> _Task prompt_:
For the material that follows, return exactly the lines from the one with "Viewport: 562px width, 428px height." through the one with "Task: Select the Bounce Rate 72.27% card", both ends included.

> _Dataset records_:
########################################

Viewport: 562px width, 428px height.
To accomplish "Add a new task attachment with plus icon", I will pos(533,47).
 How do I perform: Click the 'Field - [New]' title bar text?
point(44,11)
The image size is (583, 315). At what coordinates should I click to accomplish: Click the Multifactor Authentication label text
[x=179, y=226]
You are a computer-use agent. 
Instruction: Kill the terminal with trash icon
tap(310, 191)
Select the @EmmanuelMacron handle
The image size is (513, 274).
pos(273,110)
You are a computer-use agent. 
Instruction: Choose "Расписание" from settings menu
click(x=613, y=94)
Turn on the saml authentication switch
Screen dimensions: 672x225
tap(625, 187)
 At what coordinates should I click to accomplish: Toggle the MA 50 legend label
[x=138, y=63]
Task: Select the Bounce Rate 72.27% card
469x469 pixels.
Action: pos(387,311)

########################################

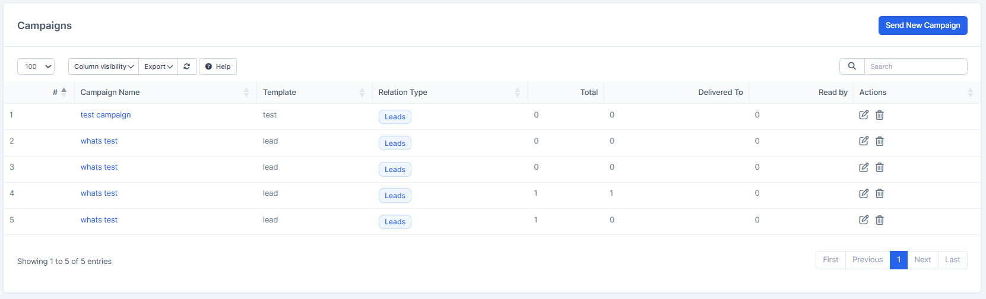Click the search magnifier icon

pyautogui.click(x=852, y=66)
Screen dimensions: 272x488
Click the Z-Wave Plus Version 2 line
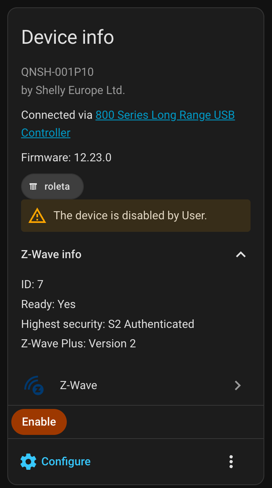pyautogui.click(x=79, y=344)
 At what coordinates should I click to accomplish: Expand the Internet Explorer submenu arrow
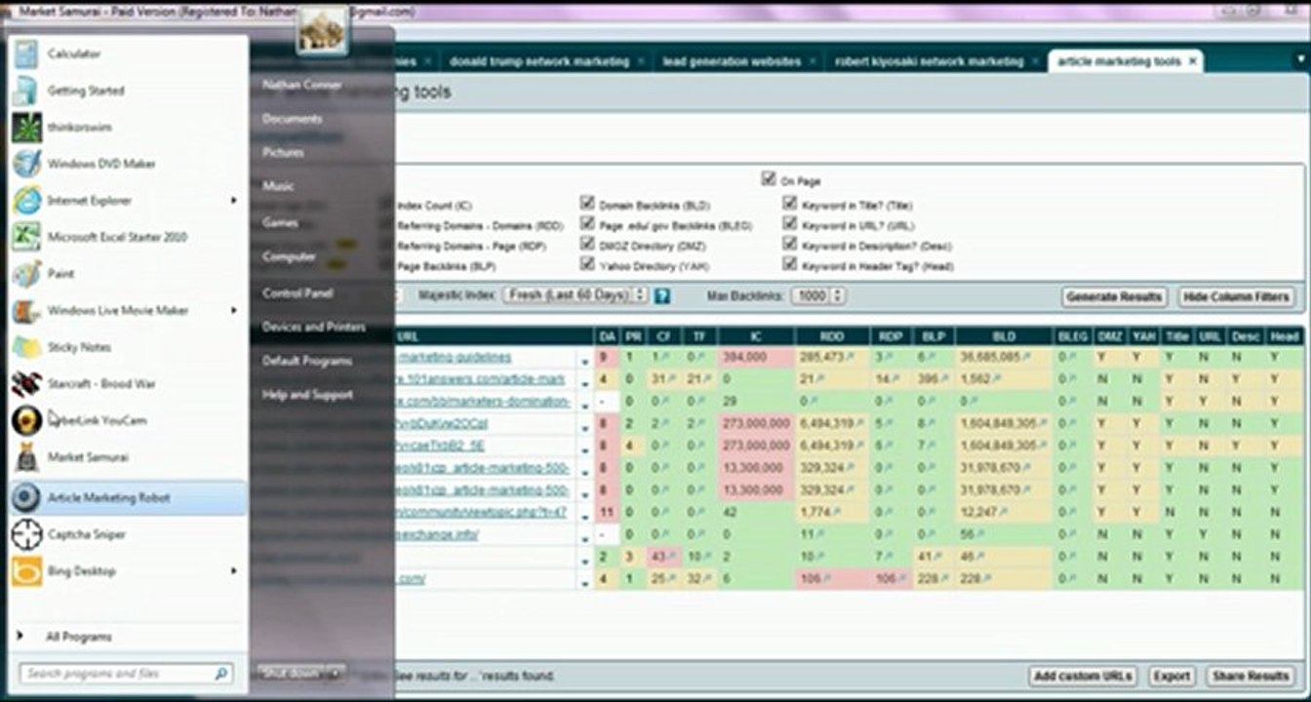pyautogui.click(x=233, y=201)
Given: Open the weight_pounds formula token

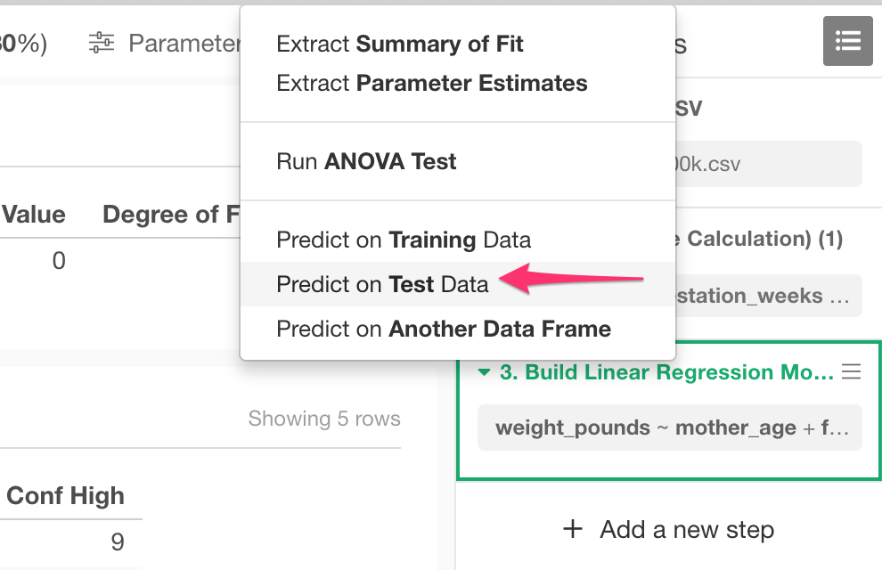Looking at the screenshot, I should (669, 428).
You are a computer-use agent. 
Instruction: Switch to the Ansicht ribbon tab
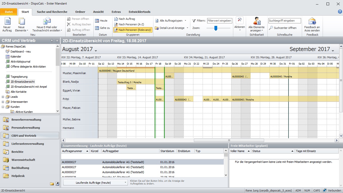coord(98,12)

########################################

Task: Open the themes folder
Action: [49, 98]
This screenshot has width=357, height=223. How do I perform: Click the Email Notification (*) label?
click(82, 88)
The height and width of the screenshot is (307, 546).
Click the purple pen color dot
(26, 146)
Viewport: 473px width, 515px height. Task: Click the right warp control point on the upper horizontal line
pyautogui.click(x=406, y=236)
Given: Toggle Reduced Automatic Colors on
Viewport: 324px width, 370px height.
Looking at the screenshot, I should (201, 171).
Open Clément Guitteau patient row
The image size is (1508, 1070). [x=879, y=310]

########################################

> _Written response_:
Viewport: 562px width, 428px height.
To accomplish "Add a new task attachment with plus icon", I will pos(533,47).
 How do I perform: Click the 'Field - [New]' title bar text?
point(44,11)
The image size is (583, 315). At what coordinates should I click to accomplish: Click the Multifactor Authentication label text
[x=179, y=226]
You are a computer-use agent. 
Instruction: Kill the terminal with trash icon
tap(310, 191)
Select the @EmmanuelMacron handle
The image size is (513, 274).
pos(273,110)
You are a computer-use agent. 
Instruction: Choose "Расписание" from settings menu
click(x=613, y=94)
Turn on the saml authentication switch
Screen dimensions: 672x225
tap(625, 187)
 At what coordinates should I click to accomplish: Toggle the MA 50 legend label
[x=138, y=63]
Task: Select the Bounce Rate 72.27% card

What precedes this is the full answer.